Philadelphia College of Bible
Circa 1970


  1. QUALIFICATIONS OF AN INTERPRETER (M. S. Terry, Biblical Hermeneutics)

    1. Intellectual

      1. Sound and well-balanced mind. Such a mind will abstain from hasty judgments and wild extremes.

      2. Ready perception. What is the author driving at?

      3. Critical sharpness. This is the ability to discern between what a passage does teach and what it does not teach.

      4. Imagination. Although it must be controlled, the ability to place oneself in the circumstances of the author is of great help.

      5. Correctness and delicacy of taste.

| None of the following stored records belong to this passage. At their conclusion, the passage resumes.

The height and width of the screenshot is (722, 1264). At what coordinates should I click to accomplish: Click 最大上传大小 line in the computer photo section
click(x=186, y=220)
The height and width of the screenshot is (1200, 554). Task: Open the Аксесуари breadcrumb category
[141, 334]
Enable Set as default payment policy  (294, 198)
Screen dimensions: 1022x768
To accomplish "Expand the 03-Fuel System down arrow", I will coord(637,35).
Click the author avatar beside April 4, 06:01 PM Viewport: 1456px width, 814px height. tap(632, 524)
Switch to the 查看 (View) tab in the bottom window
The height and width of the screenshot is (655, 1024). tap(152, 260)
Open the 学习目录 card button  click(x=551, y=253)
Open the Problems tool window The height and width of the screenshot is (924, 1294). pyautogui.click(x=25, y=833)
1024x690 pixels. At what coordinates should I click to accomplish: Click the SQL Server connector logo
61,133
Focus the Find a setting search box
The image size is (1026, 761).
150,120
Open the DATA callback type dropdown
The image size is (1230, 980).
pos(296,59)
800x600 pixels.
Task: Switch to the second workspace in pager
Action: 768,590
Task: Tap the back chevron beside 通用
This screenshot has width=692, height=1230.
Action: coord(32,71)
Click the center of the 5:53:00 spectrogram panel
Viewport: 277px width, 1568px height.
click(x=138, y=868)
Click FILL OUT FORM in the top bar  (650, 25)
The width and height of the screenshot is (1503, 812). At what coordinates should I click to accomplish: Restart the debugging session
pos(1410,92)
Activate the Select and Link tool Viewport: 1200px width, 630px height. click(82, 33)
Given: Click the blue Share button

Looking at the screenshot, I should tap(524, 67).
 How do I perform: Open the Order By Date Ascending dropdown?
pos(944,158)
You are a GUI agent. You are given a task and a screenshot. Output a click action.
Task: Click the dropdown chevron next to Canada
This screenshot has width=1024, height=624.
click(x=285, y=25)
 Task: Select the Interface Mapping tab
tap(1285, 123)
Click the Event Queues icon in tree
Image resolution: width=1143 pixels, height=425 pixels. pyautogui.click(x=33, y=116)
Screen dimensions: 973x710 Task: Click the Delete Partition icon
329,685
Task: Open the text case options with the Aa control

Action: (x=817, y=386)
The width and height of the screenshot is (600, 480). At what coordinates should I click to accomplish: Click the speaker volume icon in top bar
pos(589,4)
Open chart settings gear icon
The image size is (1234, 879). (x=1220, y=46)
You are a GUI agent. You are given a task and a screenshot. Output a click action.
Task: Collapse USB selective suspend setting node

      6. Use of reason. It behooves the expounder of God's Word to see that all his principles and processes of reason are sound and self-consistent. He must not commit himself to false premises; he must abstain from confusing dilemmas; he must especially abstain from rushing to unwarranted conclusions.

      7. "Apt to teach" (2 Tim. 2:24). He must not only be able to understand the Scriptures but also be able to set forth to others in clear and lively form what he himself comprehends.

      8. Curiosity. The following little poem by Kipling is helpful here:

         I have six faithful serving men
        Who taught me all I know.
        Their names are What and Where and When
        And How and Why and Who."

    2. Educational
      He needs stores of information in the broad and varied fields of history, sciences, and philosophy. His faculties become disciplined and strong for practical use through study of the basic liberal arts subjects. Extensive and accurate knowledge will furnish and fit him to be the teacher of others. Subjects with which the interpreter should be minutely acquainted are: geography of Bible lands, ancient history, archaeology, and the sacred tongues. Other studies such as comparative philology, medieval and modern history, philosophy, and general literature are to be desired.

      "It is not denied that there have been able and excellent expositors who were wanting in many literary qualifications. But he who excels as a master can regard no literary attainments as superfluous; and, in maintaining and defending against skepticism and infidelity the faith once delivered to the saints, the Christian apologist and exegete will find all these qualifications indispensable." (Terry)

    3. Informational
      Tools with which to work (all of these are in the Library)

      1. Bibles - Scofield Reference Bible, American Standard or Revised Version, Centenary Translation of the New Testament, Revised Standard Version, and other versions.

      2. A standard concordance - Young's, Strong's, or Cruden's

      3. A good Bible atlas

      4. A Bible dictionary and commentaries

      5. An English dictionary showing changes in meanings .of words over the centuries (Oxford Dictionary of English Language)

    4. Spiritual

      1. The indwelling Holy Spirit is indispensable to the interpreter (1 Cor. 2:14) "The Bible without the Spirit is a sundial by moonlight." (Coleridge)

      2. There must be a desire to know the truth (Rom. 8:7; Jn. 3:30).
      3. There must be reverence (Prov. 1:7)
      4. There must be communion and fellowship with the Lord.